EXTRACTED DATA:

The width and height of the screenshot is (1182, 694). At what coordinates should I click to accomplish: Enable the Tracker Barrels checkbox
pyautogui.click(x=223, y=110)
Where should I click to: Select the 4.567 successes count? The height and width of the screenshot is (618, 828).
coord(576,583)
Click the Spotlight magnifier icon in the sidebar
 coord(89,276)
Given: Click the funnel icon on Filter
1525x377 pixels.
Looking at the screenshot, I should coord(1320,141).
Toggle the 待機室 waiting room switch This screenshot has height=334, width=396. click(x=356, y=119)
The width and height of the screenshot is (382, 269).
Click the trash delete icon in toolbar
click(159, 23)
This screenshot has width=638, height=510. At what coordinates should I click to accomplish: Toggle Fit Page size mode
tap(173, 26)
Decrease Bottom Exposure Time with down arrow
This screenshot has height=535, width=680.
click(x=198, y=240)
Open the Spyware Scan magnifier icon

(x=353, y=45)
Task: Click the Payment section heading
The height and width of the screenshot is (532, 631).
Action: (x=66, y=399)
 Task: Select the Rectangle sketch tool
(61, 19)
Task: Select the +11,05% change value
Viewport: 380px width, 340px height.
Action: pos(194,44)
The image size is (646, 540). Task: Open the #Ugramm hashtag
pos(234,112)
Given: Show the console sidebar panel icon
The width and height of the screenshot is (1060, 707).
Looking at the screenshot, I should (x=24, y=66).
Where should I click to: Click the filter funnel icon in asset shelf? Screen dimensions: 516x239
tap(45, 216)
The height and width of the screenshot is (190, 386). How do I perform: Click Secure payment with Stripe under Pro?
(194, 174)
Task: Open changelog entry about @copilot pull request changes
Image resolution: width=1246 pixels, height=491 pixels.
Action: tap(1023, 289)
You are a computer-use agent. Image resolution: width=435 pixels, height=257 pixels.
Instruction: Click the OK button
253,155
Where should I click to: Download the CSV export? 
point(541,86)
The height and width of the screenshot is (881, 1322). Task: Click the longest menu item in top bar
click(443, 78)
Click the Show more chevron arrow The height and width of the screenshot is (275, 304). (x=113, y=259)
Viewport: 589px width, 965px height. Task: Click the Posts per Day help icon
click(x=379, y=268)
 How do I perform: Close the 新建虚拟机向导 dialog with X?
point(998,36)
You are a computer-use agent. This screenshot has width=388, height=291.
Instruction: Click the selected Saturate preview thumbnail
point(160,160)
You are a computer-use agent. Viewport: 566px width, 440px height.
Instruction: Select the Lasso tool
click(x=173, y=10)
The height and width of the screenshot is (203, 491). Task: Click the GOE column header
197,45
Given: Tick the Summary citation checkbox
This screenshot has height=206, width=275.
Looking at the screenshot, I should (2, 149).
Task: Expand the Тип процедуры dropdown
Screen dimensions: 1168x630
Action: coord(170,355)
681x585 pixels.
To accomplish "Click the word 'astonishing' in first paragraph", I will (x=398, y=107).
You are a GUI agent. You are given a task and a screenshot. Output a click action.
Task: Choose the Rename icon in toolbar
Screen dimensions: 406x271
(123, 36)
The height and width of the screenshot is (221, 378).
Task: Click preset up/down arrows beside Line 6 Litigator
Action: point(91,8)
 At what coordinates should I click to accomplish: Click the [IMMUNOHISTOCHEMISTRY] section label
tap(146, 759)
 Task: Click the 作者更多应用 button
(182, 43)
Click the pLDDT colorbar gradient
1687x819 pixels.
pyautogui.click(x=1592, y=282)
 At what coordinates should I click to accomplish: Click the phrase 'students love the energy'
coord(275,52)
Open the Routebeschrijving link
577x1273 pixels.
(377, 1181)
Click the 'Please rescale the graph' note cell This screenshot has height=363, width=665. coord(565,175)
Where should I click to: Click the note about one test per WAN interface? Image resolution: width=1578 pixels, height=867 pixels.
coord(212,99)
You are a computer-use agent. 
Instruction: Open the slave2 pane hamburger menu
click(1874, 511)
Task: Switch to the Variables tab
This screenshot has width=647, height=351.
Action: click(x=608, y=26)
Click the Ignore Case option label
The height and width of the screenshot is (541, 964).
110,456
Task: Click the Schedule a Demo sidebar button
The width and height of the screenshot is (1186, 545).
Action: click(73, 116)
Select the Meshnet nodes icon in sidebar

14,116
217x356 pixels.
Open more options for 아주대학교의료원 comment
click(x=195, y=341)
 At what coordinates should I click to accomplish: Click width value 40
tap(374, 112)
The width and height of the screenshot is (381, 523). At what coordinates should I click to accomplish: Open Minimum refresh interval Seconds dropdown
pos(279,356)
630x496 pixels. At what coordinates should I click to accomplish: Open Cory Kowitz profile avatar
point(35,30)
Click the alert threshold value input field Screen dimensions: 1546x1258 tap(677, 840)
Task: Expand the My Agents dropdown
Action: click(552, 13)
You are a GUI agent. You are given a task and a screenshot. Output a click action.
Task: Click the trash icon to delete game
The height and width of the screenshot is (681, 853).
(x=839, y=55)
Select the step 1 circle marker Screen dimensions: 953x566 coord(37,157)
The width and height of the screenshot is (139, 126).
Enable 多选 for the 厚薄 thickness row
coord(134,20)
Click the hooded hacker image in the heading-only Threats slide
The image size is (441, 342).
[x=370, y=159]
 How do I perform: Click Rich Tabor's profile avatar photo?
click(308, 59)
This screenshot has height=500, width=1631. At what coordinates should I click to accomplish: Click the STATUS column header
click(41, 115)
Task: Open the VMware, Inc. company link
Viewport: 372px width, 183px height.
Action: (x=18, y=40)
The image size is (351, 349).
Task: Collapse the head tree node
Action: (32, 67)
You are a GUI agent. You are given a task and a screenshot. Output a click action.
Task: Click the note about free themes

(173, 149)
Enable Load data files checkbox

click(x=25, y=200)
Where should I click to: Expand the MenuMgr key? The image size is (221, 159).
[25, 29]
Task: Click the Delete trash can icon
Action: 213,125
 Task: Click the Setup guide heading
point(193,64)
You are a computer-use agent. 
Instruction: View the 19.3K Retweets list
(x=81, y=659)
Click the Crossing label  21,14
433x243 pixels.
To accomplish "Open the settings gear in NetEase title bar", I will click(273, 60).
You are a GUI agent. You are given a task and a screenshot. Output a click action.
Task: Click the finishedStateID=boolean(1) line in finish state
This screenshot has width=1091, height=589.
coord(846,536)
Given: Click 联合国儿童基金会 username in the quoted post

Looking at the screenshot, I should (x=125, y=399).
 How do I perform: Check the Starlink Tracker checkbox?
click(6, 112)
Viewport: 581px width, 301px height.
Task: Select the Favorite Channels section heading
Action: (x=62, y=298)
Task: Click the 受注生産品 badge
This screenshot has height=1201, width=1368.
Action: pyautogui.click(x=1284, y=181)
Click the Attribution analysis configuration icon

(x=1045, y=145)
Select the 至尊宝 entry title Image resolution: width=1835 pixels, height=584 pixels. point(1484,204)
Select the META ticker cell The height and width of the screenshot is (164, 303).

HOW TO COMPLETE THIS TASK: Could you write out all the records exactly, please?

OUTPUT OF THE EXERCISE:
The width and height of the screenshot is (1182, 694). At what coordinates should I click to accomplish: Enable the Tracker Barrels checkbox
pyautogui.click(x=223, y=110)
Where should I click to: Select the 4.567 successes count? The height and width of the screenshot is (618, 828).
coord(576,583)
Click the Spotlight magnifier icon in the sidebar
 coord(89,276)
Given: Click the funnel icon on Filter
1525x377 pixels.
Looking at the screenshot, I should coord(1320,141).
Toggle the 待機室 waiting room switch This screenshot has height=334, width=396. click(x=356, y=119)
The width and height of the screenshot is (382, 269).
Click the trash delete icon in toolbar
click(159, 23)
This screenshot has width=638, height=510. At what coordinates should I click to accomplish: Toggle Fit Page size mode
tap(173, 26)
Decrease Bottom Exposure Time with down arrow
This screenshot has height=535, width=680.
click(x=198, y=240)
Open the Spyware Scan magnifier icon

(x=353, y=45)
Task: Click the Payment section heading
The height and width of the screenshot is (532, 631).
Action: (x=66, y=399)
 Task: Select the Rectangle sketch tool
(61, 19)
Task: Select the +11,05% change value
Viewport: 380px width, 340px height.
Action: pos(194,44)
The image size is (646, 540). Task: Open the #Ugramm hashtag
pos(234,112)
Given: Show the console sidebar panel icon
The width and height of the screenshot is (1060, 707).
Looking at the screenshot, I should (x=24, y=66).
Where should I click to: Click the filter funnel icon in asset shelf? Screen dimensions: 516x239
tap(45, 216)
The height and width of the screenshot is (190, 386). How do I perform: Click Secure payment with Stripe under Pro?
(194, 174)
Task: Open changelog entry about @copilot pull request changes
Image resolution: width=1246 pixels, height=491 pixels.
Action: tap(1023, 289)
You are a computer-use agent. Image resolution: width=435 pixels, height=257 pixels.
Instruction: Click the OK button
253,155
Where should I click to: Download the CSV export? 
point(541,86)
The height and width of the screenshot is (881, 1322). Task: Click the longest menu item in top bar
click(443, 78)
Click the Show more chevron arrow The height and width of the screenshot is (275, 304). (x=113, y=259)
Viewport: 589px width, 965px height. Task: Click the Posts per Day help icon
click(x=379, y=268)
 How do I perform: Close the 新建虚拟机向导 dialog with X?
point(998,36)
You are a computer-use agent. This screenshot has width=388, height=291.
Instruction: Click the selected Saturate preview thumbnail
point(160,160)
You are a computer-use agent. Viewport: 566px width, 440px height.
Instruction: Select the Lasso tool
click(x=173, y=10)
The height and width of the screenshot is (203, 491). Task: Click the GOE column header
197,45
Given: Tick the Summary citation checkbox
This screenshot has height=206, width=275.
Looking at the screenshot, I should (2, 149).
Task: Expand the Тип процедуры dropdown
Screen dimensions: 1168x630
Action: coord(170,355)
681x585 pixels.
To accomplish "Click the word 'astonishing' in first paragraph", I will (x=398, y=107).
You are a GUI agent. You are given a task and a screenshot. Output a click action.
Task: Choose the Rename icon in toolbar
Screen dimensions: 406x271
(123, 36)
The height and width of the screenshot is (221, 378).
Task: Click preset up/down arrows beside Line 6 Litigator
Action: point(91,8)
 At what coordinates should I click to accomplish: Click the [IMMUNOHISTOCHEMISTRY] section label
tap(146, 759)
 Task: Click the 作者更多应用 button
(182, 43)
Click the pLDDT colorbar gradient
1687x819 pixels.
pyautogui.click(x=1592, y=282)
 At what coordinates should I click to accomplish: Click the phrase 'students love the energy'
coord(275,52)
Open the Routebeschrijving link
577x1273 pixels.
(377, 1181)
Click the 'Please rescale the graph' note cell This screenshot has height=363, width=665. coord(565,175)
Where should I click to: Click the note about one test per WAN interface? Image resolution: width=1578 pixels, height=867 pixels.
coord(212,99)
You are a computer-use agent. 
Instruction: Open the slave2 pane hamburger menu
click(1874, 511)
Task: Switch to the Variables tab
This screenshot has width=647, height=351.
Action: click(x=608, y=26)
Click the Ignore Case option label
The height and width of the screenshot is (541, 964).
110,456
Task: Click the Schedule a Demo sidebar button
The width and height of the screenshot is (1186, 545).
Action: click(73, 116)
Select the Meshnet nodes icon in sidebar

14,116
217x356 pixels.
Open more options for 아주대학교의료원 comment
click(x=195, y=341)
 At what coordinates should I click to accomplish: Click width value 40
tap(374, 112)
The width and height of the screenshot is (381, 523). At what coordinates should I click to accomplish: Open Minimum refresh interval Seconds dropdown
pos(279,356)
630x496 pixels. At what coordinates should I click to accomplish: Open Cory Kowitz profile avatar
point(35,30)
Click the alert threshold value input field Screen dimensions: 1546x1258 tap(677, 840)
Task: Expand the My Agents dropdown
Action: click(552, 13)
You are a GUI agent. You are given a task and a screenshot. Output a click action.
Task: Click the trash icon to delete game
The height and width of the screenshot is (681, 853).
(x=839, y=55)
Select the step 1 circle marker Screen dimensions: 953x566 coord(37,157)
The width and height of the screenshot is (139, 126).
Enable 多选 for the 厚薄 thickness row
coord(134,20)
Click the hooded hacker image in the heading-only Threats slide
The image size is (441, 342).
[x=370, y=159]
 How do I perform: Click Rich Tabor's profile avatar photo?
click(308, 59)
This screenshot has height=500, width=1631. At what coordinates should I click to accomplish: Click the STATUS column header
click(41, 115)
Task: Open the VMware, Inc. company link
Viewport: 372px width, 183px height.
Action: (x=18, y=40)
The image size is (351, 349).
Task: Collapse the head tree node
Action: (32, 67)
You are a GUI agent. You are given a task and a screenshot. Output a click action.
Task: Click the note about free themes

(173, 149)
Enable Load data files checkbox

click(x=25, y=200)
Where should I click to: Expand the MenuMgr key? The image size is (221, 159).
[25, 29]
Task: Click the Delete trash can icon
Action: 213,125
 Task: Click the Setup guide heading
point(193,64)
You are a computer-use agent. 
Instruction: View the 19.3K Retweets list
(x=81, y=659)
Click the Crossing label  21,14
433x243 pixels.
To accomplish "Open the settings gear in NetEase title bar", I will click(273, 60).
You are a GUI agent. You are given a task and a screenshot. Output a click action.
Task: Click the finishedStateID=boolean(1) line in finish state
This screenshot has width=1091, height=589.
coord(846,536)
Given: Click 联合国儿童基金会 username in the quoted post

Looking at the screenshot, I should (x=125, y=399).
 How do I perform: Check the Starlink Tracker checkbox?
click(6, 112)
Viewport: 581px width, 301px height.
Task: Select the Favorite Channels section heading
Action: (x=62, y=298)
Task: Click the 受注生産品 badge
This screenshot has height=1201, width=1368.
Action: pyautogui.click(x=1284, y=181)
Click the Attribution analysis configuration icon

(x=1045, y=145)
Select the 至尊宝 entry title Image resolution: width=1835 pixels, height=584 pixels. point(1484,204)
Select the META ticker cell The height and width of the screenshot is (164, 303).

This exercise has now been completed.